Block Truncation Coding

From Wikipedia, the free encyclopedia

This is an old revision of this page, as edited by Dorbie (talk | contribs) at 19:14, 25 April 2008. The present address (URL) is a permanent link to this revision, which may differ significantly from the current revision.

Block Truncation Coding, or BTC, is a type of lossy image compression technique for grayscale images. It divides the original images into small sub-images and then using a quantizer, which adapts itself according to the image statistics, to reduce the number of gray levels in the image. It is an early predecessor of the popular hardware DXTC technique, although BTC compression method was first adapted to color long before DXTC using a very similar approach called Color Cell Compression [1].

Compression procedure

A 256 x 256 pixel image is divided into blocks of 4x4 pixels.

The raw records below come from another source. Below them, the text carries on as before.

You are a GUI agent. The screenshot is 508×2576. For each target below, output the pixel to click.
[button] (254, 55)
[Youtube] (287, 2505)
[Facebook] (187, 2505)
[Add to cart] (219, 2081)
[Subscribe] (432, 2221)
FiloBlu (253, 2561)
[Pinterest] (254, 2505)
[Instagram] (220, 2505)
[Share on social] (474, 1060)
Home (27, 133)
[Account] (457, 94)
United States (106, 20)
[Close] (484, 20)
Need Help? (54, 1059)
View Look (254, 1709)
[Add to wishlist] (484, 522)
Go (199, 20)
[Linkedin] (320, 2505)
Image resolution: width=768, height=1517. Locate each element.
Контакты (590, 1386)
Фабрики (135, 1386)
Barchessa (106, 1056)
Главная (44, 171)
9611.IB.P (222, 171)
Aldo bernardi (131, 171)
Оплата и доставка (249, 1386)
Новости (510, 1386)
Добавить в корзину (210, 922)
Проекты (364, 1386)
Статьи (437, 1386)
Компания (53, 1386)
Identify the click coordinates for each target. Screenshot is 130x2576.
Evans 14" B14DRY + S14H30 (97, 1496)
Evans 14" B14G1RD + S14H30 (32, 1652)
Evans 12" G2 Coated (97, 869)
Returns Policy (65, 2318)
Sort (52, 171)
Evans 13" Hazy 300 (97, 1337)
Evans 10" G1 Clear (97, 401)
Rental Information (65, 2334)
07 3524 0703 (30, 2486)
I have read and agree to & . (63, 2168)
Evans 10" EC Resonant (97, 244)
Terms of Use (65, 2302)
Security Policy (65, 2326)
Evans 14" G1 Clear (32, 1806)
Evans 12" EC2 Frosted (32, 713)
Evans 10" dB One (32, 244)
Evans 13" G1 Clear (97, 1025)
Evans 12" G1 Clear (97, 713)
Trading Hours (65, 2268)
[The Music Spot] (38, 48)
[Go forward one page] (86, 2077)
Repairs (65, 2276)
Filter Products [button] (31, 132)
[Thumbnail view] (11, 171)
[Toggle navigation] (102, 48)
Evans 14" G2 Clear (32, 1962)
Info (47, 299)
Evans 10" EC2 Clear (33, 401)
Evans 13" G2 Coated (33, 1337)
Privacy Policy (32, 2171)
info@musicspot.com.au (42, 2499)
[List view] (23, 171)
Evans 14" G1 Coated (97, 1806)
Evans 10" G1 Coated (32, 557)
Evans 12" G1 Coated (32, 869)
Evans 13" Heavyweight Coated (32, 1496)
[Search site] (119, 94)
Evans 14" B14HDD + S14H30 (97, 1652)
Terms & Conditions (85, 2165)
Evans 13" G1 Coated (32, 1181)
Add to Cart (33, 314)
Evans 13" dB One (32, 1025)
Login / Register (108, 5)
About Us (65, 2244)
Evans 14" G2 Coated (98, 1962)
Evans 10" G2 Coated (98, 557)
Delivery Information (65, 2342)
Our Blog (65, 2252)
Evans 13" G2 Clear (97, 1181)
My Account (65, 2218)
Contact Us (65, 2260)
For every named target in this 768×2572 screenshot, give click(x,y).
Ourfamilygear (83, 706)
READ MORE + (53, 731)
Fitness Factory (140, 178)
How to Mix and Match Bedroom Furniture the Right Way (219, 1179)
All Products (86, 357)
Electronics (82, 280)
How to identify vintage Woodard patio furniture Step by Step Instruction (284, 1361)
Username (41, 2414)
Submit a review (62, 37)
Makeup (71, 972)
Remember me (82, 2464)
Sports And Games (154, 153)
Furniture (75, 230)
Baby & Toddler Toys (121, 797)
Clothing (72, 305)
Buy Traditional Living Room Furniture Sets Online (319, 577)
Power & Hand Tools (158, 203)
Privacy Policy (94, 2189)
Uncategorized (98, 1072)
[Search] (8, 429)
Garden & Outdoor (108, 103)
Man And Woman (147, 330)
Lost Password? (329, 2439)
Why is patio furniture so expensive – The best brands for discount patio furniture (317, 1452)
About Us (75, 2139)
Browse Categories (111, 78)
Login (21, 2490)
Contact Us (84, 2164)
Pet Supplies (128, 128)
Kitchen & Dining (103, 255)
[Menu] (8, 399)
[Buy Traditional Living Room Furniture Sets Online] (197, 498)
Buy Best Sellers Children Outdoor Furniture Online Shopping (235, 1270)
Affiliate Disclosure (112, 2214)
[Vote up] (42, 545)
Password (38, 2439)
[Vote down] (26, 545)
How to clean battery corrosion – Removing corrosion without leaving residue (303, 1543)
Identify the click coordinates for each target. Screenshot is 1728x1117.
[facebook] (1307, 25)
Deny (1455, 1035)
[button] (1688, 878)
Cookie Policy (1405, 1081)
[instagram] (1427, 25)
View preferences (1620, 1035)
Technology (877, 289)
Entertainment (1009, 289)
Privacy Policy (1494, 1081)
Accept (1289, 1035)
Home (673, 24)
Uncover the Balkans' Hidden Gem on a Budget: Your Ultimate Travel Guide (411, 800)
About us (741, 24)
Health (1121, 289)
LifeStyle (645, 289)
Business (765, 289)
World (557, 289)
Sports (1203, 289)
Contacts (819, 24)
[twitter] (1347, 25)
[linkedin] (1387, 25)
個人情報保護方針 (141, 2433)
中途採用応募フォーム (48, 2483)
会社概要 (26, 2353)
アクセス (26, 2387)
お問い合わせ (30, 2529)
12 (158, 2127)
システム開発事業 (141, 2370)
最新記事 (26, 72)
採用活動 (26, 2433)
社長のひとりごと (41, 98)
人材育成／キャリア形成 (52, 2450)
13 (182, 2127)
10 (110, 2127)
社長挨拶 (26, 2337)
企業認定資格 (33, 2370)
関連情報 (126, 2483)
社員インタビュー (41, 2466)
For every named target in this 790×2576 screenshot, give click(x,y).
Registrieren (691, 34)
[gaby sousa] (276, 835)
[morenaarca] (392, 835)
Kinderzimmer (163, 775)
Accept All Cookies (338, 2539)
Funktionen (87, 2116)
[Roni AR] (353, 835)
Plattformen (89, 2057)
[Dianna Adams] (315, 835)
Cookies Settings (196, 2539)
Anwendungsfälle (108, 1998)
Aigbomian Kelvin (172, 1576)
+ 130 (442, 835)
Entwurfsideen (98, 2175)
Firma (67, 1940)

For each block two values are computed: The Mean and the Standard Deviation, these values change from block to block. Then a two level quantization on the block is made as follows: If a pixel value is equal to or greater than the mean it is assigned the value "1", otherwise "0". This 16 bit block is stored along with the values of Mean and Standard Deviation. Reconstruction is made with two values "a" and "b" which preserve the mean and the standard deviation. BTC was first proposed by Professors Mitchell and Delp at Purdue University. Another variation of BTC is Absolute Moment Block Truncation Coding or AMBTC, in which instead of using the standard deviation the first absolute moment is preserved along with the mean. AMBTC is computationally simpler than BTC. AMBTC was proposed by Lema and Mitchell.